__Excerpted data__

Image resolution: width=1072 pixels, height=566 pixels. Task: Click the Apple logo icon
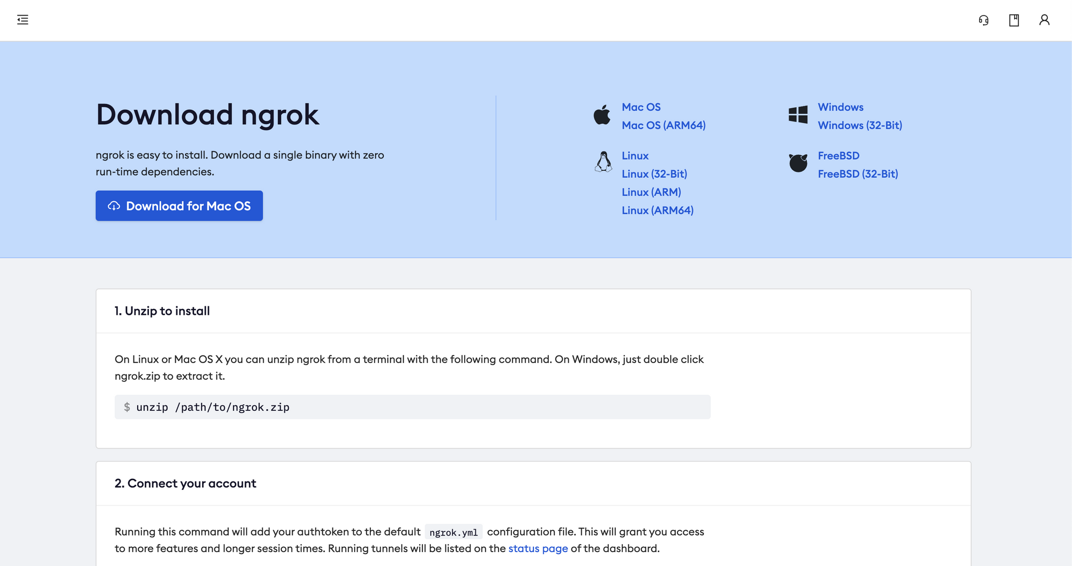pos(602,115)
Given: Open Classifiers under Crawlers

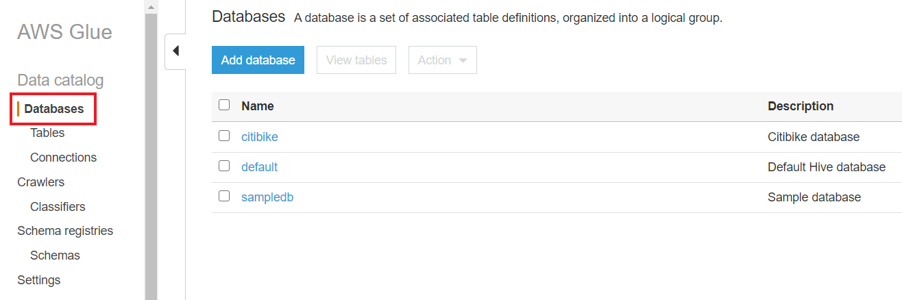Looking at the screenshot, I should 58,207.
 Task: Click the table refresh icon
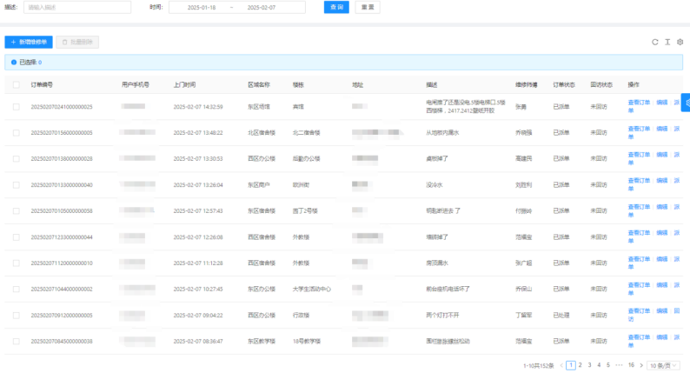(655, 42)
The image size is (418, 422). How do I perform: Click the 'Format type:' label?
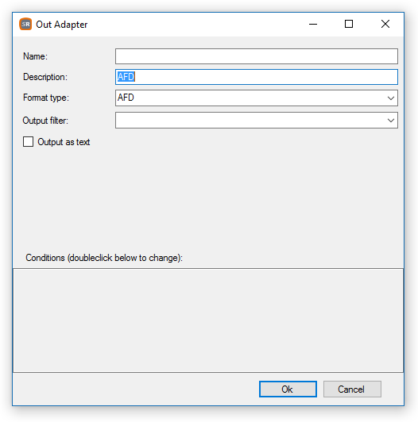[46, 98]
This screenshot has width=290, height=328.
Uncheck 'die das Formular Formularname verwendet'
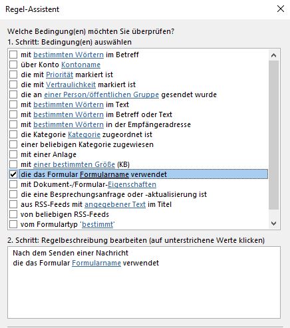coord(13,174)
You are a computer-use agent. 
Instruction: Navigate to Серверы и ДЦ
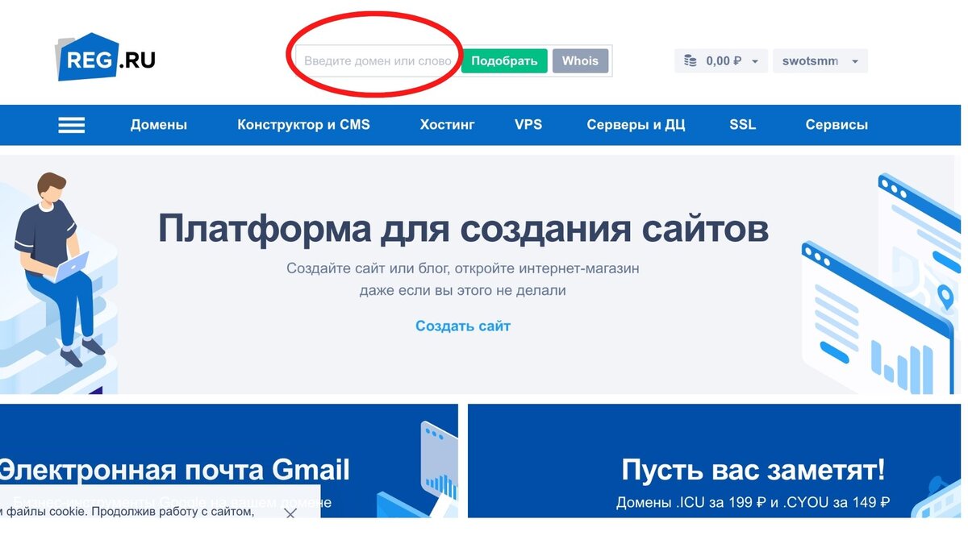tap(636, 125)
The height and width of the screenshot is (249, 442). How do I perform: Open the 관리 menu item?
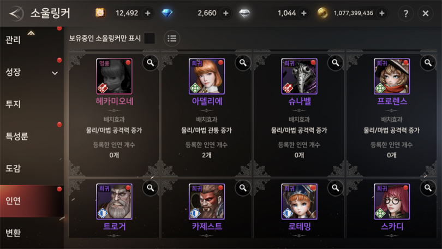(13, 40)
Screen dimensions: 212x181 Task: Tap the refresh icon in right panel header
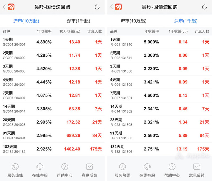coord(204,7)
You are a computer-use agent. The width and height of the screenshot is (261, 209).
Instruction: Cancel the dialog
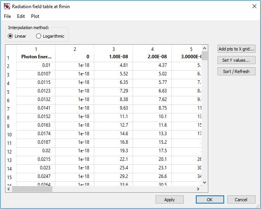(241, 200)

__Activity__
Only the pictures are left behind; write out everything else in the records exactly.

__Result of the task__
Image resolution: width=1072 pixels, height=566 pixels. Task: Click the Apple logo icon
pos(602,115)
Given: Open Classifiers under Crawlers

Looking at the screenshot, I should 58,207.
 Task: Click the table refresh icon
(655, 42)
The image size is (418, 422). How do I perform: Click the 'Format type:' label?
[46, 98]
This screenshot has width=290, height=328.
Uncheck 'die das Formular Formularname verwendet'
coord(13,174)
You are a computer-use agent. 
Instruction: Navigate to Серверы и ДЦ
tap(636, 125)
The height and width of the screenshot is (249, 442). How do I perform: Open the 관리 menu item?
(13, 40)
Screen dimensions: 212x181 Task: Tap the refresh icon in right panel header
coord(204,7)
You are a computer-use agent. The width and height of the screenshot is (261, 209).
Instruction: Cancel the dialog
(241, 200)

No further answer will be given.